Below are the records; return exactly the lines from the one with "Task: Enable the Subscript checkbox" through the final line, both included, minus any pictures.

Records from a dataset
==================================================

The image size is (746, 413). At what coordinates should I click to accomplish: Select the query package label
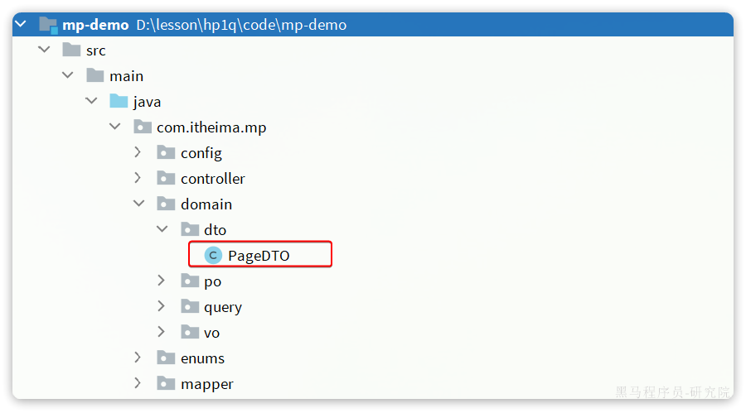(x=223, y=307)
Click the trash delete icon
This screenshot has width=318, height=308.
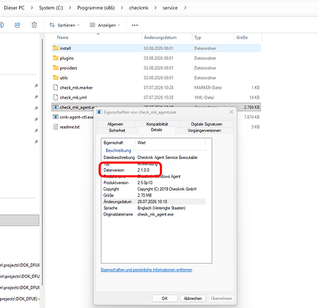(34, 25)
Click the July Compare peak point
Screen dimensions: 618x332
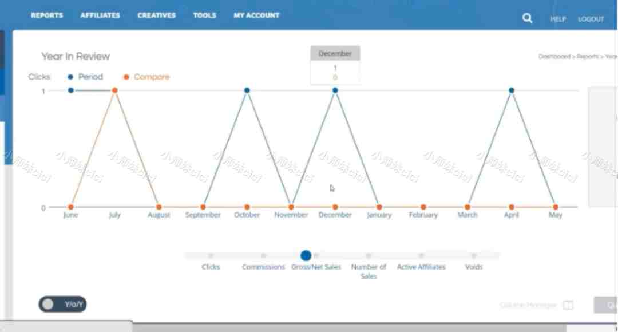[x=114, y=90]
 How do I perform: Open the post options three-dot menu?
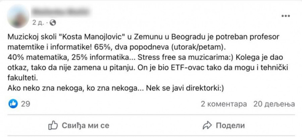pos(286,16)
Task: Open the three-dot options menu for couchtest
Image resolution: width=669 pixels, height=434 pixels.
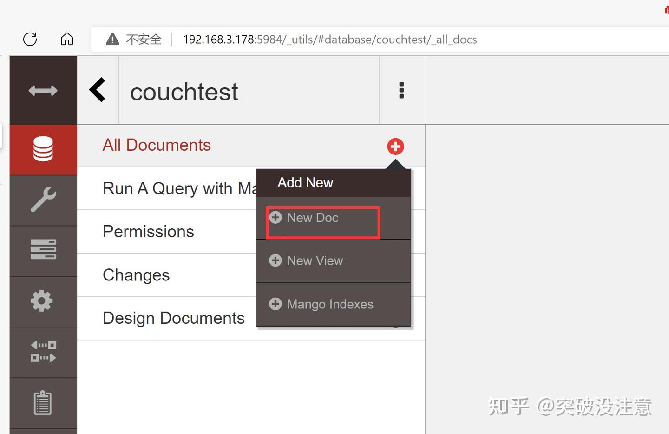Action: [401, 90]
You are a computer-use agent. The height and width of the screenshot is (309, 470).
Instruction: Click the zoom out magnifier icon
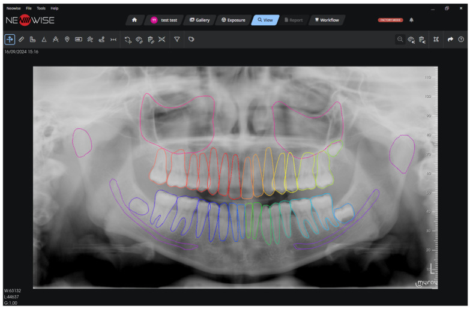click(x=400, y=39)
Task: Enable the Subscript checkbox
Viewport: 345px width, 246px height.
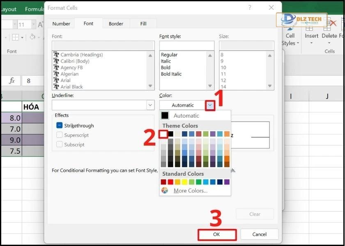Action: point(60,145)
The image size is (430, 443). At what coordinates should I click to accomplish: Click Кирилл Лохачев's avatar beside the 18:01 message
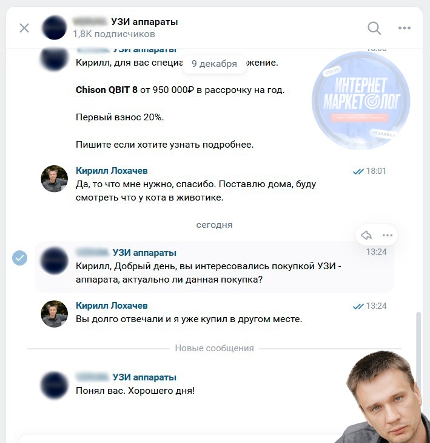pos(55,179)
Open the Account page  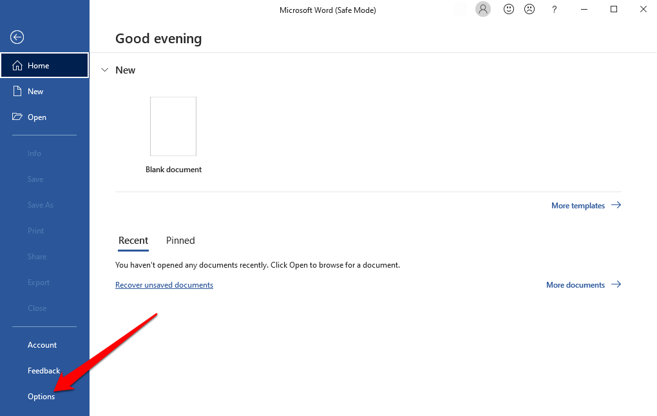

==================================================

### Result for this exercise
Task: Enable the Subscript checkbox
Viewport: 345px width, 246px height.
Action: point(60,145)
The image size is (430, 443). At what coordinates should I click to accomplish: Click Кирилл Лохачев's avatar beside the 18:01 message
pos(55,179)
Open the Account page  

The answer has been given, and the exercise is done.